* What you should do *
Scale the rows below, from the first one through the line containing "Povinně zveřejňované informace [„Povinně", inclusive. Repeat every line, requests included, multiplying each answer coordinate by 0.4 and rounding to whole numbers with halves rounded up, while leaving all numbers in the requests unchanged.

* Dataset content *

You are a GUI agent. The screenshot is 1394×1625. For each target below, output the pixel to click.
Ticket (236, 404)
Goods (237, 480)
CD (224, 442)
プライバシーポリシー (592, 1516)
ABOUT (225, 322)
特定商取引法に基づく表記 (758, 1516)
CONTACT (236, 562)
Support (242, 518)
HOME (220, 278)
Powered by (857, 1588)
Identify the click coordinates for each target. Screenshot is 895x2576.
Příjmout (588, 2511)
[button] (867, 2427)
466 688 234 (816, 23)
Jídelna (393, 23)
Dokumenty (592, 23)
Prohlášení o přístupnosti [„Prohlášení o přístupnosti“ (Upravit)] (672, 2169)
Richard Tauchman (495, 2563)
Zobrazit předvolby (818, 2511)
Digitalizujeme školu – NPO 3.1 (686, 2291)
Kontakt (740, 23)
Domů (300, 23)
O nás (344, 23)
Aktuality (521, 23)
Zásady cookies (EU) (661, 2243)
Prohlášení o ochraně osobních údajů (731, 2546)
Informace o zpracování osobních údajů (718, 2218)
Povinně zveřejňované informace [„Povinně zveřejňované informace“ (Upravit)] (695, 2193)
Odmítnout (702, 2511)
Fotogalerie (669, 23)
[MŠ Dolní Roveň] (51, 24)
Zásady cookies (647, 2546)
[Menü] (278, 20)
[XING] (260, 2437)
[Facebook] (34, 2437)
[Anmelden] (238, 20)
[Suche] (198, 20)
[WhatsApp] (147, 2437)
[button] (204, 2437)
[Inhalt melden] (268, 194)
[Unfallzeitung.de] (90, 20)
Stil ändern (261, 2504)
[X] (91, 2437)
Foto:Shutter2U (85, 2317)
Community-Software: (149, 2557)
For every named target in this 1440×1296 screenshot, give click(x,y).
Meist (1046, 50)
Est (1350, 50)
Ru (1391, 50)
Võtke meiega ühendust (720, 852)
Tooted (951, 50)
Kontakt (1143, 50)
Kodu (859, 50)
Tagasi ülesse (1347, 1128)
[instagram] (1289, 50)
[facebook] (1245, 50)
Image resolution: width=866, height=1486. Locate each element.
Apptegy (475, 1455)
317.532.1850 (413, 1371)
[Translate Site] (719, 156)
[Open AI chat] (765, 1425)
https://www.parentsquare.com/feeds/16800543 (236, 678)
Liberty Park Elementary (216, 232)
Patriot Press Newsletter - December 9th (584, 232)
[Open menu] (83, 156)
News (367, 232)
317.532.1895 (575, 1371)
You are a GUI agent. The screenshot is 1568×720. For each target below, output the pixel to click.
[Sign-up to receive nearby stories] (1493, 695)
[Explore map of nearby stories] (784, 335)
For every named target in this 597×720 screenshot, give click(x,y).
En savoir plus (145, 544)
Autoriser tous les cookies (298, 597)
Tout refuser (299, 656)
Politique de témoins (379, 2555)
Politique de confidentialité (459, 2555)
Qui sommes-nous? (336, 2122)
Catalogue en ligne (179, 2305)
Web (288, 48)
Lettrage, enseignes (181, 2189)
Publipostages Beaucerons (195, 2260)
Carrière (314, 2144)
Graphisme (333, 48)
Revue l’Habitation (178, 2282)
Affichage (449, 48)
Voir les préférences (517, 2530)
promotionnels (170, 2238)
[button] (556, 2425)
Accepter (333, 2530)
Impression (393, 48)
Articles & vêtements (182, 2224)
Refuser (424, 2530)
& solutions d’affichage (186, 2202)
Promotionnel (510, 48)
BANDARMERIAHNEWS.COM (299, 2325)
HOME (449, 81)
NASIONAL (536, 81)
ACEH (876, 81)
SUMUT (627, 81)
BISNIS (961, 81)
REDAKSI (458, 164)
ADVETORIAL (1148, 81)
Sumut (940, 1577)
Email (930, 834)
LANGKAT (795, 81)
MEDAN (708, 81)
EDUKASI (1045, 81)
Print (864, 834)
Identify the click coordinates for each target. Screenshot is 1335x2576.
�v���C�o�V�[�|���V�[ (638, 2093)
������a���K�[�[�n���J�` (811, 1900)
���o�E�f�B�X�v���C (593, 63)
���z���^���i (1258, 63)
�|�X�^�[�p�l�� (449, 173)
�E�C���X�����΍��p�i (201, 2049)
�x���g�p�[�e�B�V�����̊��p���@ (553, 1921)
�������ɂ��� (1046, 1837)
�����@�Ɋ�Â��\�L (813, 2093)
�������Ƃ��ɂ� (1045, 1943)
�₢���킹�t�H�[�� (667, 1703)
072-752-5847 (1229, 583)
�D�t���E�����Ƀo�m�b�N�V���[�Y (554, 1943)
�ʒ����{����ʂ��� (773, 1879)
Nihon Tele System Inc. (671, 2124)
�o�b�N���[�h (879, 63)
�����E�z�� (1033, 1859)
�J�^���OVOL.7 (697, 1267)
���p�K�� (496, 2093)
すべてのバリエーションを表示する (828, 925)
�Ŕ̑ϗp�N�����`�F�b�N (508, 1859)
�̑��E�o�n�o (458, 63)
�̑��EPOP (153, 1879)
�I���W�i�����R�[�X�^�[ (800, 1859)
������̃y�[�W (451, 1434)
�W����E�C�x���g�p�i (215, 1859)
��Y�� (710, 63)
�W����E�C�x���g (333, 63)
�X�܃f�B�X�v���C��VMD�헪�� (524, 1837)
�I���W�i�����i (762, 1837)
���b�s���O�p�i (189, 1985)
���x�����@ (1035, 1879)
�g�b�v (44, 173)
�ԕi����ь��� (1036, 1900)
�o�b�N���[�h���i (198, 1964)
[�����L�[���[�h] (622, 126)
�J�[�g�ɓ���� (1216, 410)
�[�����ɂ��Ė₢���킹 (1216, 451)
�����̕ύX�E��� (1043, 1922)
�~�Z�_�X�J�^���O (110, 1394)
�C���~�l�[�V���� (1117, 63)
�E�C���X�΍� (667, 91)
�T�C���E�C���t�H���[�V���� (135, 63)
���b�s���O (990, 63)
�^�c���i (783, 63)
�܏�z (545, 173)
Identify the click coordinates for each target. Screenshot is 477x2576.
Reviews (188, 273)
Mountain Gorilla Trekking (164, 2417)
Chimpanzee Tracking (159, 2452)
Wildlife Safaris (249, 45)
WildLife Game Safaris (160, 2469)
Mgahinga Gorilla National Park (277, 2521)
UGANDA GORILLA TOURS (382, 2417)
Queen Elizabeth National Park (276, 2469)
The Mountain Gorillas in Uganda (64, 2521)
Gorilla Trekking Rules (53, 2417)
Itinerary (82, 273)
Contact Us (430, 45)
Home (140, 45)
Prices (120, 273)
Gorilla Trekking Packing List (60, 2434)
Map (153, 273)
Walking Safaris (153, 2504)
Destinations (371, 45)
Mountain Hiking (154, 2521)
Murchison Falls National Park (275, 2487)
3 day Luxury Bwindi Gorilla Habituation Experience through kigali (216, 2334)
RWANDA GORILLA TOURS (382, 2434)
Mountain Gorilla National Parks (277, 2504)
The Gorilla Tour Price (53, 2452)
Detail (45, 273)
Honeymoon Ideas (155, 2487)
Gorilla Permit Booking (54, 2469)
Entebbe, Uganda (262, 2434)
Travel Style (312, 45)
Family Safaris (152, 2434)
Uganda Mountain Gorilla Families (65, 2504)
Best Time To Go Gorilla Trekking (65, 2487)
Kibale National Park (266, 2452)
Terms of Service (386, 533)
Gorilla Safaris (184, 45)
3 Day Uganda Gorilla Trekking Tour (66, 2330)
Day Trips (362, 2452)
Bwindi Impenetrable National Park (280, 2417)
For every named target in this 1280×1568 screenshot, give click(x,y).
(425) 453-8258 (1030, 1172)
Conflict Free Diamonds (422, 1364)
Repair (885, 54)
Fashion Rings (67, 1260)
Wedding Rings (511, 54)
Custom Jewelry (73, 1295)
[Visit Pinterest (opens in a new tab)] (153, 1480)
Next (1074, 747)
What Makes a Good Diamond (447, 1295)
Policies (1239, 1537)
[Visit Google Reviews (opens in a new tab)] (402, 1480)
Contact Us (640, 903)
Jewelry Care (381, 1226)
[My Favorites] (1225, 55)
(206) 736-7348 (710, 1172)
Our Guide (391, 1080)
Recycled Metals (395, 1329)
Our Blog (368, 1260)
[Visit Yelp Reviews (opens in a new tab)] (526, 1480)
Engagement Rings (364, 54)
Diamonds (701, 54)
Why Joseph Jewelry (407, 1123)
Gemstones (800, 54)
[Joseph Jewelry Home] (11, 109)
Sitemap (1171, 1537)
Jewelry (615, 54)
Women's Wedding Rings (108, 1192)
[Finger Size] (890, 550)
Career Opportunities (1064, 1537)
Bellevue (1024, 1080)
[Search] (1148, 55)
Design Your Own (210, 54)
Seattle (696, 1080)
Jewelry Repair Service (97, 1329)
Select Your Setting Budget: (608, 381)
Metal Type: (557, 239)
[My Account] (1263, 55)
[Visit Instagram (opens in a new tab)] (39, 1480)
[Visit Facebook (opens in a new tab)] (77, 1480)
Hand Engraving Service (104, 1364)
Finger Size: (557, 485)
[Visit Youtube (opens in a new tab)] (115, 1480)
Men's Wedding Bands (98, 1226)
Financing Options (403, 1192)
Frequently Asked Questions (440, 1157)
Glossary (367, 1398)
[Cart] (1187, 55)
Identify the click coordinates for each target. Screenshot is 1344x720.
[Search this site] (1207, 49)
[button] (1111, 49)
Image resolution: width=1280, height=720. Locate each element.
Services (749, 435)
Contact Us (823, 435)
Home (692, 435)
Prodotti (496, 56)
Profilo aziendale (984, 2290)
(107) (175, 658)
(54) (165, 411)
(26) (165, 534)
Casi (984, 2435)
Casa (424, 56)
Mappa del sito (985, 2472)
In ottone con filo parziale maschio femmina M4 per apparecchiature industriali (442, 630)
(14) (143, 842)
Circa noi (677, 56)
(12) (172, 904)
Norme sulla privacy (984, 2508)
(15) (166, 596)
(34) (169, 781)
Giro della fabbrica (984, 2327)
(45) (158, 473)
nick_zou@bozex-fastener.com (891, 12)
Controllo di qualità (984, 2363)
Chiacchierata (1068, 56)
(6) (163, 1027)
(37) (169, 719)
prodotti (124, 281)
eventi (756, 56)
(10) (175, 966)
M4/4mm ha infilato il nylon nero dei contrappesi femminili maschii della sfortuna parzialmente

* Response to the exercise *
You are a GUI agent. The screenshot is 1394×1625. For each target below, output the pixel to click.
Ticket (94, 162)
Goods (95, 192)
CD (90, 177)
プライバシーポリシー (237, 606)
ABOUT (90, 129)
特定商取引法に基づく表記 (303, 606)
CONTACT (94, 225)
Support (97, 207)
HOME (88, 111)
Powered by (343, 635)
Identify the click coordinates for each target. Screenshot is 895x2576.
Příjmout (235, 1004)
[button] (347, 971)
466 688 234 (326, 9)
Jídelna (157, 9)
Dokumenty (237, 9)
Prohlášení o přístupnosti [„Prohlášení o přístupnosti“ (Upravit)] (269, 868)
Richard Tauchman (198, 1025)
Zobrazit předvolby (327, 1004)
Digitalizujeme školu – NPO 3.1 (274, 916)
Kontakt (296, 9)
Domů (120, 9)
O nás (138, 9)
Aktuality (208, 9)
Zásady cookies (EU) (264, 897)
Prohlášení o ochraně osobních údajů (292, 1018)
Informace o zpracování osobních údajů (287, 887)
Povinně zveřejňované informace [„Povinně zveřejňované informace“ (Upravit)] (278, 877)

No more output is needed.